Half Way Home

Foster owners temporarily welcome rescue dogs into their homes to offer love, training and socialization until they are adopted.


Sheila Dobbie has opened her home to all kinds of dogs, including Bobby, who has medical issues stemming from life with an animal hoarder, and Queenie, a shy, heartbroken dog dumped by a family that didn’t want to deal with the medical issues that came with aging.

“I’ve fostered seven dogs,” Dobbie says. “I’m glad I’ve been able to make a small contribution in helping combat the problem of abused and neglected dogs.”

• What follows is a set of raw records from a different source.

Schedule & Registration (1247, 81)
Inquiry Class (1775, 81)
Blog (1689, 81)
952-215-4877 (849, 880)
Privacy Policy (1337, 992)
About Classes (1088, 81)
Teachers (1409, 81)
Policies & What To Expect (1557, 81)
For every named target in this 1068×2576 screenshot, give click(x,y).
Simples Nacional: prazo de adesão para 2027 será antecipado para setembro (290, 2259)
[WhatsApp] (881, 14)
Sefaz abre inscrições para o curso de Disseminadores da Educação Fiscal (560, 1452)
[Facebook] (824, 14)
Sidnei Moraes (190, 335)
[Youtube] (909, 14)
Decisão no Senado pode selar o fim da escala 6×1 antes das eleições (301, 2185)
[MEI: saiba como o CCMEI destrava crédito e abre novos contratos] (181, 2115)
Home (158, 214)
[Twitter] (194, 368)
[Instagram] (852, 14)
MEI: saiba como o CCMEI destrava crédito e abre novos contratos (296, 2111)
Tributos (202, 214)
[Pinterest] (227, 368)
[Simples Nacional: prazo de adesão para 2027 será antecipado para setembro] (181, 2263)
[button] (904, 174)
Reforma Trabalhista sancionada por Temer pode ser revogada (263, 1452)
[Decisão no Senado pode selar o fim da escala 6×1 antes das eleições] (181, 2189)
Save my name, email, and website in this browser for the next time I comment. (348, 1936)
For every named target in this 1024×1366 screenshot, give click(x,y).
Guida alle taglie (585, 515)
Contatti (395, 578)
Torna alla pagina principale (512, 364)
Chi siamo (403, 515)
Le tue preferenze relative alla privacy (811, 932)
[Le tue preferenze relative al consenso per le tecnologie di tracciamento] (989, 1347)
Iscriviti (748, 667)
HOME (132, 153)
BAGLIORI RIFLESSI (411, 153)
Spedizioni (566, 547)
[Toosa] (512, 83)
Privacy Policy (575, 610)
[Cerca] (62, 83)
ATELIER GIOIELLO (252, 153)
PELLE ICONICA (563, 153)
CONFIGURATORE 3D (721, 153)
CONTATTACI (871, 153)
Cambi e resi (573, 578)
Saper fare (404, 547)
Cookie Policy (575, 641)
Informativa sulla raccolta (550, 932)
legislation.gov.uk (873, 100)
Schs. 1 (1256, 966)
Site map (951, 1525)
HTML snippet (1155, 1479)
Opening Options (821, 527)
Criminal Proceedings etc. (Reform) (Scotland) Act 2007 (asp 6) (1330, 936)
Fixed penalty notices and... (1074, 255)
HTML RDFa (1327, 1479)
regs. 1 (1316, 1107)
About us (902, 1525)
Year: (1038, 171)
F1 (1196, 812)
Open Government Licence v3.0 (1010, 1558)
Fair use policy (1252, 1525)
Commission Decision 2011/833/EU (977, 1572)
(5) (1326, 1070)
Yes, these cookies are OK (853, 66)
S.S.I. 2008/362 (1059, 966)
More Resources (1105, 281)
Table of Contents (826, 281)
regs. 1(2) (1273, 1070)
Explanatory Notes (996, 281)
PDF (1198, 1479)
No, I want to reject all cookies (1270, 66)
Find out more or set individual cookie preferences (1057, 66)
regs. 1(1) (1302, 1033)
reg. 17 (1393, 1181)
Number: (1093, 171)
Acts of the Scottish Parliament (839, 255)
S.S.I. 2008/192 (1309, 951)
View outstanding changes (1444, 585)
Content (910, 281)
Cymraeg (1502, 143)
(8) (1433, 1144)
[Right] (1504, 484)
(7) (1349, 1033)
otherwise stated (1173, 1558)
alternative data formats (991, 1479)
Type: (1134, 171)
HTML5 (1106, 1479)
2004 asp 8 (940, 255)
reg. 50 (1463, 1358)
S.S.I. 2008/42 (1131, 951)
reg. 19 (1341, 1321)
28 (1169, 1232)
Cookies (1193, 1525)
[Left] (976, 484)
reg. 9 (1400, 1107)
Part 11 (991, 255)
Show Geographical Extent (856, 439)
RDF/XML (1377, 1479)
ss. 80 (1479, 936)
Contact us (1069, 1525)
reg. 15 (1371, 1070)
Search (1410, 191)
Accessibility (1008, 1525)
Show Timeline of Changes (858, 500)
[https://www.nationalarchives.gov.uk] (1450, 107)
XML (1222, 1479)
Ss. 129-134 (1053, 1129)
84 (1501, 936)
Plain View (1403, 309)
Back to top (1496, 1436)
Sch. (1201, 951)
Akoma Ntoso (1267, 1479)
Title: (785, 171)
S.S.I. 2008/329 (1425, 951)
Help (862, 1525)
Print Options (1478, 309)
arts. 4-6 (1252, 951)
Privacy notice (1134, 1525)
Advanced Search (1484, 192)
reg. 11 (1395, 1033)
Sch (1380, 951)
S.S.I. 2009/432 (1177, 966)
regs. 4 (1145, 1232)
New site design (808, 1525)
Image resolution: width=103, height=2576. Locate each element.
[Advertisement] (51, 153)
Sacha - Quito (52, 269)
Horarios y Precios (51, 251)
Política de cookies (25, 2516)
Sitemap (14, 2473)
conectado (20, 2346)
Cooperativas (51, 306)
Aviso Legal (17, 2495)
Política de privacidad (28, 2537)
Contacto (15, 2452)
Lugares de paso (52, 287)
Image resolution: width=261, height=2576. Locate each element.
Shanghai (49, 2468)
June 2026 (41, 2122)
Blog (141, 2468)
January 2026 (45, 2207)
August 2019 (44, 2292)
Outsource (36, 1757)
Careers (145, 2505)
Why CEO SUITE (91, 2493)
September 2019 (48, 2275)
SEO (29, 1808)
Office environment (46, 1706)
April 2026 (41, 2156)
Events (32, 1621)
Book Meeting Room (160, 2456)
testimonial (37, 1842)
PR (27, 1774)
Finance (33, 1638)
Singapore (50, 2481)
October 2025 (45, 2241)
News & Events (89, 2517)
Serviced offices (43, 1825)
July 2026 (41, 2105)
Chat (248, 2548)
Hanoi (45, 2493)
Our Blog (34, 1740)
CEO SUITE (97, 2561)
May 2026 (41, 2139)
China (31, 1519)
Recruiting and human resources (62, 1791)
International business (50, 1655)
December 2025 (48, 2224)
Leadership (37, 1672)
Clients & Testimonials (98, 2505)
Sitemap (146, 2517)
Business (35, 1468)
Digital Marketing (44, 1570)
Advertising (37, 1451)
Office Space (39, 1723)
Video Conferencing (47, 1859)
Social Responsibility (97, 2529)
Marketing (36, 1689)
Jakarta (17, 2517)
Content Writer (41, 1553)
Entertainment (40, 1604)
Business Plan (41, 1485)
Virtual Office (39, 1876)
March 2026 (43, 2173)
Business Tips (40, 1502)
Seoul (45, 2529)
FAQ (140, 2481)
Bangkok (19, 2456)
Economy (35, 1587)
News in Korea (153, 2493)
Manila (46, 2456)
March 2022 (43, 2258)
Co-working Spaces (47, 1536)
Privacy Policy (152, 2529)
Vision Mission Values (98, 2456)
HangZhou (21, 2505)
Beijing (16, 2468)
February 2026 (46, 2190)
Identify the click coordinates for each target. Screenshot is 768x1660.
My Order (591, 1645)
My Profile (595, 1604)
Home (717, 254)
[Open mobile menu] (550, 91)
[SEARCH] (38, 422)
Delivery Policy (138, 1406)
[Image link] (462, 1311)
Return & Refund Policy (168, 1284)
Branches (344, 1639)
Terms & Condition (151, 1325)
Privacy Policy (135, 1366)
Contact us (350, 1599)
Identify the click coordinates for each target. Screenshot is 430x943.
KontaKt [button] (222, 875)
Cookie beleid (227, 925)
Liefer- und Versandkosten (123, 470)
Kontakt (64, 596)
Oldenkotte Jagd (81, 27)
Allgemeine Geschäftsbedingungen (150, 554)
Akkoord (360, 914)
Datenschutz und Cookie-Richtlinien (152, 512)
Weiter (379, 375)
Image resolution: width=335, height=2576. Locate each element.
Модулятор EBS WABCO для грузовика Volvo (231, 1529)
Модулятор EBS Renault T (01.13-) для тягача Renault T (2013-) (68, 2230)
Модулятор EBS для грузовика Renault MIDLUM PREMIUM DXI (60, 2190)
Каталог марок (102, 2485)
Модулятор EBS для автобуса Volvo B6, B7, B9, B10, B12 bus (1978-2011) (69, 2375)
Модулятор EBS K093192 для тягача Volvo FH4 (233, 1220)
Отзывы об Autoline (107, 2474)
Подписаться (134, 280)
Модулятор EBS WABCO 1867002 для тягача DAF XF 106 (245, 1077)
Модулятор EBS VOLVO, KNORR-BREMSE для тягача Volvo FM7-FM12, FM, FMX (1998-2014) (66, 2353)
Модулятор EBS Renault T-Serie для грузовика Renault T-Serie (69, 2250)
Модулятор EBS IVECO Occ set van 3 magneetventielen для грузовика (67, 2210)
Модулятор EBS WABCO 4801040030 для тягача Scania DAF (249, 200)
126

Foster care allows a dog awaiting adoption to live in a home and be cared for by a family. Both shelters and rescue organizations depend on foster homes.

For shelters, moving dogs to foster homes frees up space, a potentially life-saving measure at overcrowded facilities. For rescue organizations, which often lack kennel buildings of their own, foster homes are the only way to house the dogs.

“The more foster homes we have, the more dogs we can help,” says Melissa LaMere, president of Border Collie Rescue of Minnesota, which fosters dogs throughout the greater Minneapolis and St. Paul area. “We placed 130 dogs last year and look to place around 200 this year.”

Another benefit is that the foster owner comes to know the dog’s true personality, activity level and housetraining habits. This valuable information helps place each dog with the right forever home.